LIANG Xiaoning, SHI Tingwang, CHEN Yunfeng,

Department of Orthopedic Surgery, Shanghai Sixth People's Hospital, Shanghai Jiao Tong University School of Medicine, Shanghai 200233, China

通讯作者: 陈云丰,主任医师,博士;电子信箱:drchenyunfeng@sina.com

编委: 张慧俊

收稿日期: 2025-02-17   接受日期: 2025-04-03   网络出版日期: 2025-06-28

基金资助: 国家自然科学基金.  82472464

Corresponding authors: CHEN Yunfeng, E-mail:drchenyunfeng@sina.com.

Received: 2025-02-17   Accepted: 2025-04-03   Online: 2025-06-28

作者简介 About authors

梁效宁(2001—),男,本科生;电子信箱:liangxiaoning@sjtu.edu.cn。 。

摘要

小菌落变异株(small colony variant,SCV)是金黄色葡萄球菌等细菌在环境选择性压力下产生的特殊表型变异体,具有生长缓慢、色素合成减少、营养缺陷、耐药性增强以及易于细胞内定植和形成生物膜等独特的生物学特性。近年来,研究人员逐渐发现SCV在感染的慢性化进程和不良预后中扮演着关键角色。SCV群体表现出显著的异质性,其分子特征复杂多样。与野生型菌株相比,SCV毒力低下,黏附性显著增强,可有效逃避免疫系统的识别和清除。SCV通过侵入巨噬细胞等细胞内并形成无症状的休眠体,引起机体对抗菌药物耐药,在周围环境改善时可恢复为野生型细菌,造成骨髓炎、囊性纤维化、内植物感染等迁延不愈。但目前SCV治疗仅限于长期抗生素治疗联合感染部位清创处理,关于SCV及其致病机制与治疗认识依然不明确。传统疗法如利福平联合万古霉素对胞内SCV疗效有限,新型策略比如靶向ATP合酶抑制剂(如番茄红素)或纳米载体递送抗生素以增强胞内渗透、碱化微环境或者物理疗法破坏生物膜等将成为攻克SCV相关感染的重要突破口。该文总结了SCV的生物学特征、致病机制与治疗研究进展,为SCV相关感染的研究和治疗提供参考。
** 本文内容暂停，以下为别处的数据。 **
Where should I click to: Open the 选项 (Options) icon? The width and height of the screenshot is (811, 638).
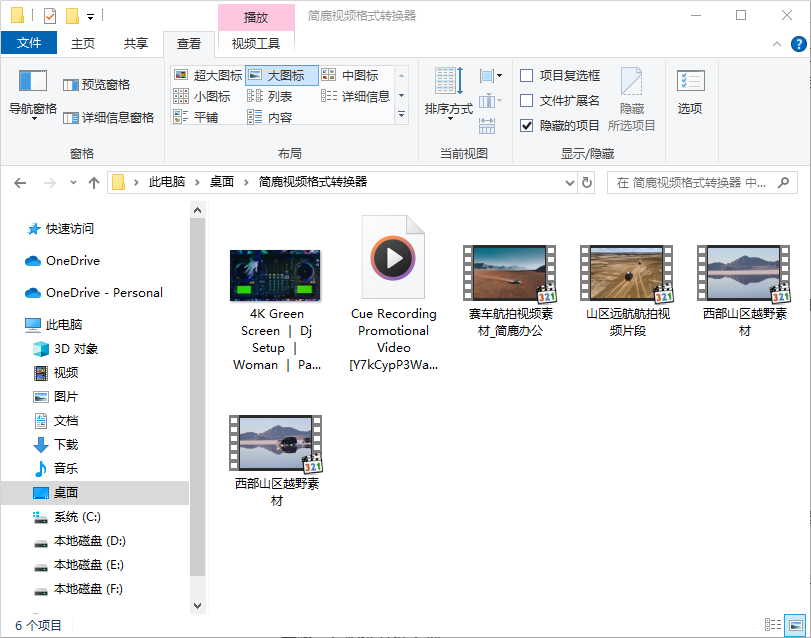[690, 83]
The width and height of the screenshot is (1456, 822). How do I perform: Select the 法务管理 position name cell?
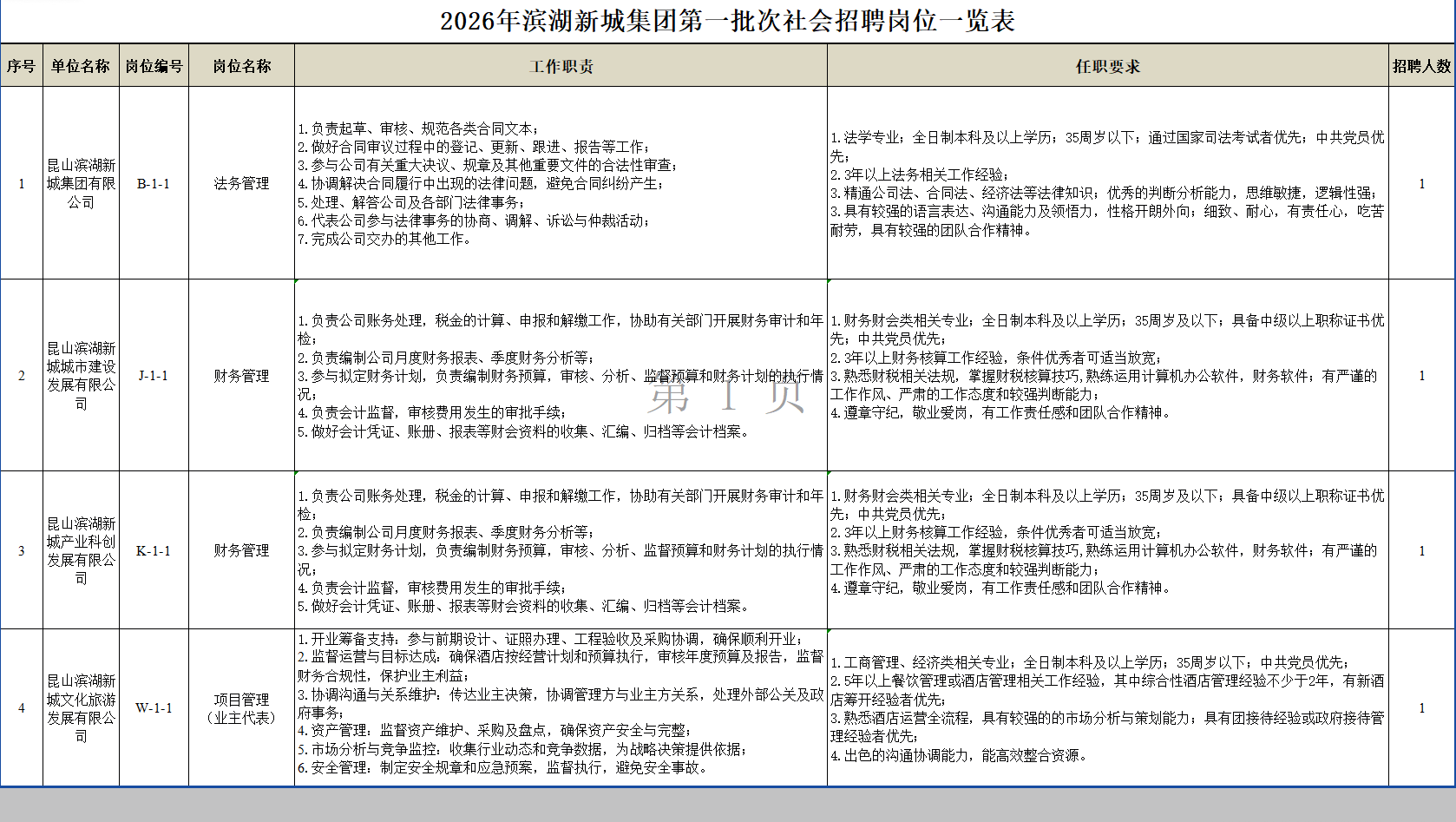point(241,184)
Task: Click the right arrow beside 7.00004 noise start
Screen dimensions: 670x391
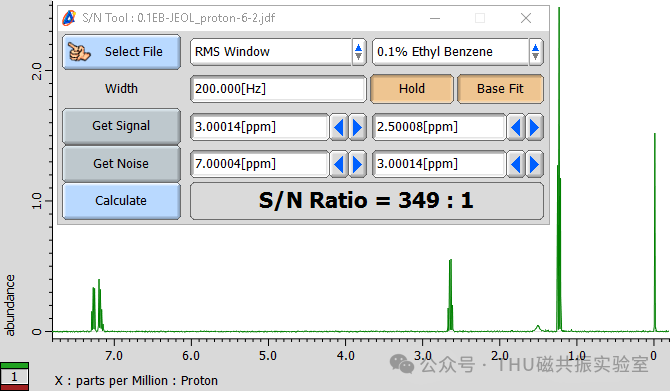Action: click(x=358, y=164)
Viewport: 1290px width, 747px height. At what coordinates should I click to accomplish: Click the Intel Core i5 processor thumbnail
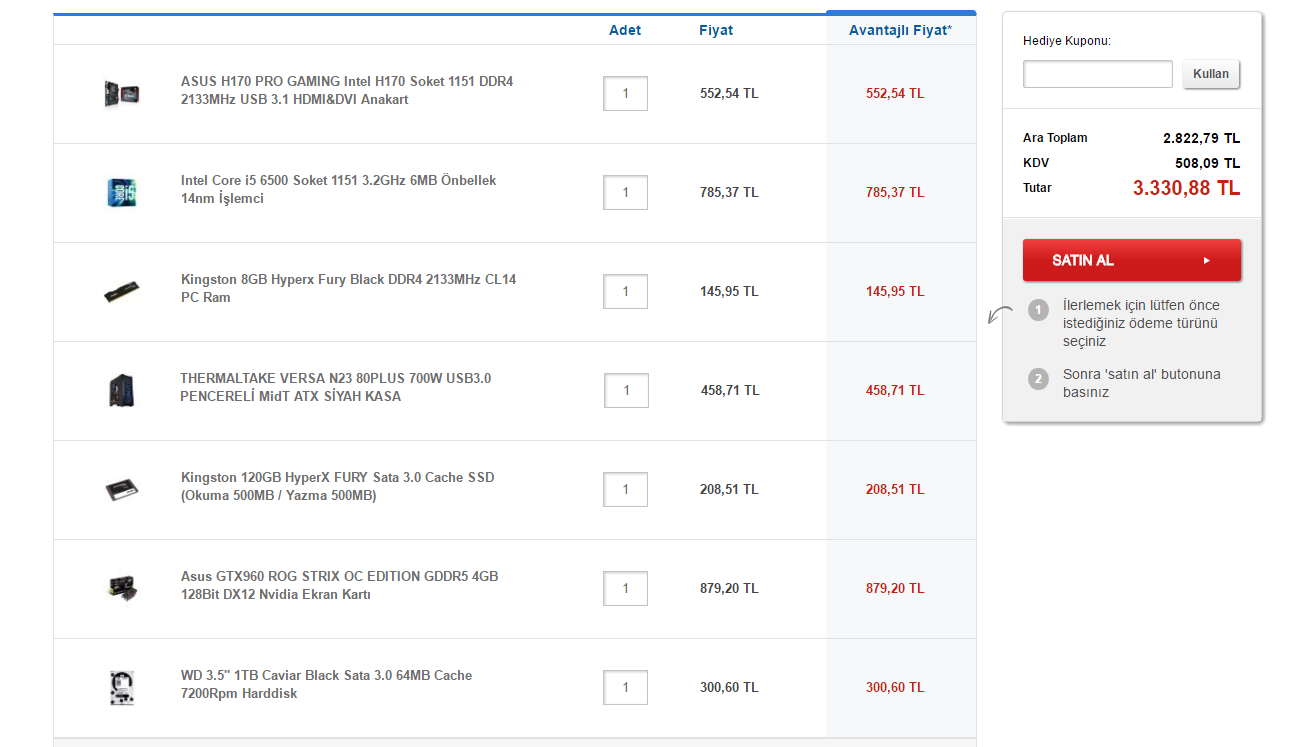(x=121, y=192)
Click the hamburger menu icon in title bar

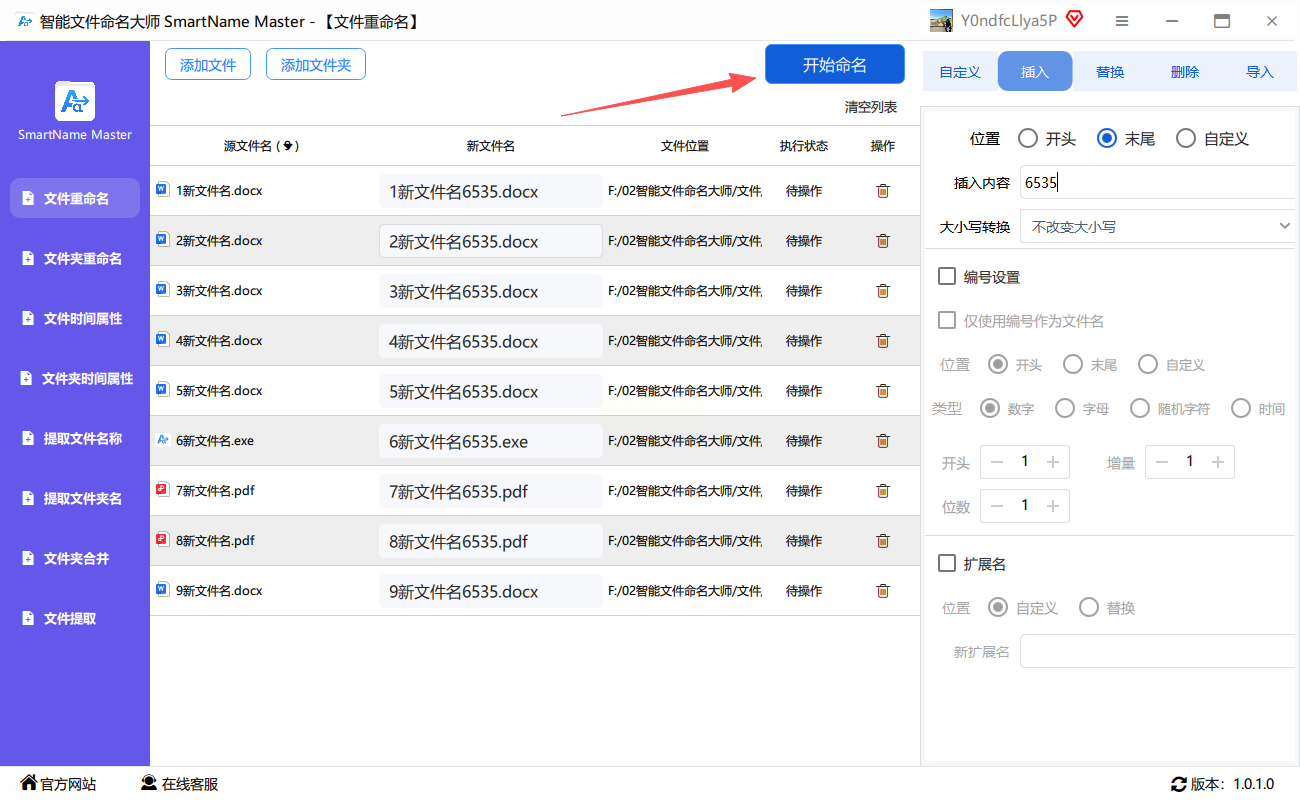click(1122, 21)
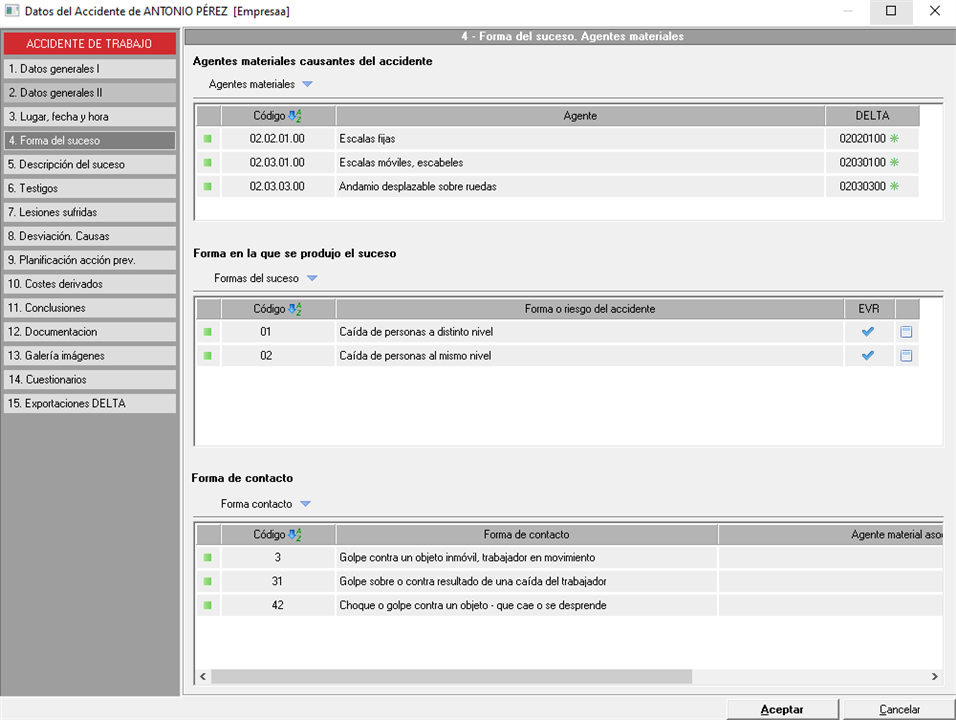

关键词: 小菌落变异株 ; 抗菌 ; 耐药性 ; 靶向感染

Abstract

Small colony variants (SCVs) are unique phenotypic variants produced by bacteria such as Staphylococcus aureus under environmental selective pressure, with specific biological characteristics, including slow growth, reduced pigment synthesis, auxotrophy, enhanced drug resistance, and easier intracellular colonization and biofilm formation. In recent years, it has been increasingly recognized that SCVs play a crucial role in the chronic progression of infections and poor prognosis. SCVs exhibit significant heterogeneity with complex and diverse molecular profiles. Compared with wild-type strains, SCVs have low virulence and significantly enhanced adherence, and they can effectively evade immune system recognition and clearance. SCVs invade host cells, including macrophages, and form dormant intracellular forms, causing antimicrobial resistance. These variants can revert to wild-type bacteria when environmental conditions improve, causing persistent and refractory infections such as osteomyelitis, cystic fibrosis, and implant-associated infections. However, current treatments for SCV-related infections are limited to long-term antibiotic therapy combined with debridement of infected tissue, and understanding of SCVs, their pathogenic mechanisms, and treatments remains limited. Traditional therapies, such as rifampicin combined with vancomycin, have limited efficacy against intracellular SCVs. Novel strategies, such as targeting ATP synthase inhibitors (eg. lycopene), using nanocarrier-delivered antibiotics to enhance intracellular penetration, alkalinizing of the microenvironment, or disrupting biofilms by physical therapies, are important breakthroughs in the fight against SCV-associated infections. This paper summarizes the biological characteristics, pathogenic mechanisms, and therapeutic progress of SCVs, providing reference for research and treatment of SCV-related infections.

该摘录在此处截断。